Stay special

Every time I pass YO! Sushi in Dublin City, I cringe at their confused tag line and think about the future of any niche business, including Contrast.
Keeping it focused
Keeping a new service or product offering focused from the start is a great way to get into an established market: indie is cool, small is sexy, boutique is quaint, and overall, different is remarkable. You need to really “get” what makes you special and why anyone would give a damn, but this often comes naturally to smart, passion-driven entrepreneurs.
When YO! Sushi opened its first restaurant in 1997, AA Gill for The Sunday Times declared it had “the best sushi in London”. This standing left sushi-loving Londoners with little choice but to eat there; again and again and again. Why risk sushi in Joe’s Japanese Eats when you can eat at the best sushi spot in town?

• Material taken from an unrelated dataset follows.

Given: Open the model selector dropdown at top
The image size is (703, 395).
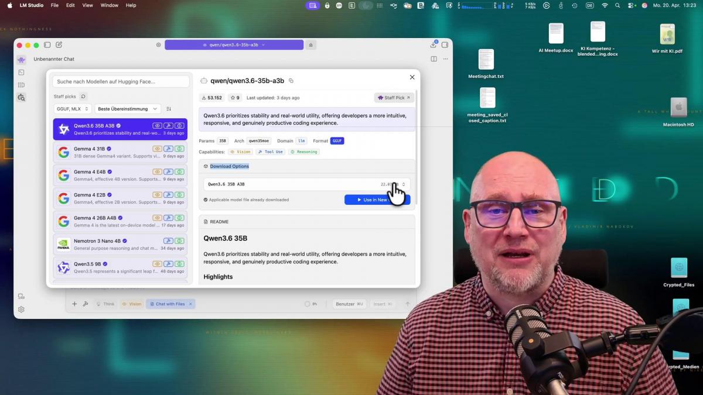Looking at the screenshot, I should pyautogui.click(x=234, y=45).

And so, like good, well-placed niche businesses do, YO! Sushi became a run-away success. So much so that by 2001, the company was “the market leader in sushi restaurants”, in 2003 the company’s majority shareholding was snapped-up by an investment firm and in 2008, that shareholding was bought again with their CEO “keen to expand to 100 restaurants worldwide by 2012″.
A growing dilemma
This success is enviable by anyone’s standards; its forecast turnover for 2008 was £36m. But its dilemma with respect to its growth targets is not. A niche by definition is restricted. It’s a slice of a market and you grow by getting deeper into that slice. And just like the returns from a slice of pie diminish if you eat it from the edge inwards, the end of a niche market is hard to capitalise on: some people in the sushi market are price sensitive, some don’t like the music YO! Sushi play, some live in hard-to-reach rural areas, and so on.

So what are you to do when you’ve got your eyes on the 100 restaurant prize? Faced with the plateau that is the shape of growth in an exhausted niche market, the temptation is to go where many good brands have gone before and diversify. And ruin your brand. Sure, offering “more than sushi” potentially opens the door to less-ambitious diners like me, but what of the sushi fans? What a sushi fan wants is a sushi joint, not “sushi plus other”. And what someone like me really wants is a steak joint, a Thai restaurant, a tapas bar, not “sushi plus other”.
Realistically, this less focused approach will help YO! Sushi in the short-term. Sushi enthusiasts can now drag along their sushi-fearing friends, for example. But in the longer term, diluting and spoiling a special, targeted brand can only hurt hard-earned market share by opening a slot for the next niche rock stars, and lose the loyalty of the fans that loved it as a specialist.
An unpalatable conclusion
And so, while my conclusion here is not palatable in a global economy hooked on growth, I can’t think of an alternative for a cool brand like YO! Sushi but to accept decelerated growth and chill-out and enjoy their niche and market position. It’s not sexy and it’s not an option when you’ve got an investment firm looking for quick returns, but a business dependant on being special needs to stay special.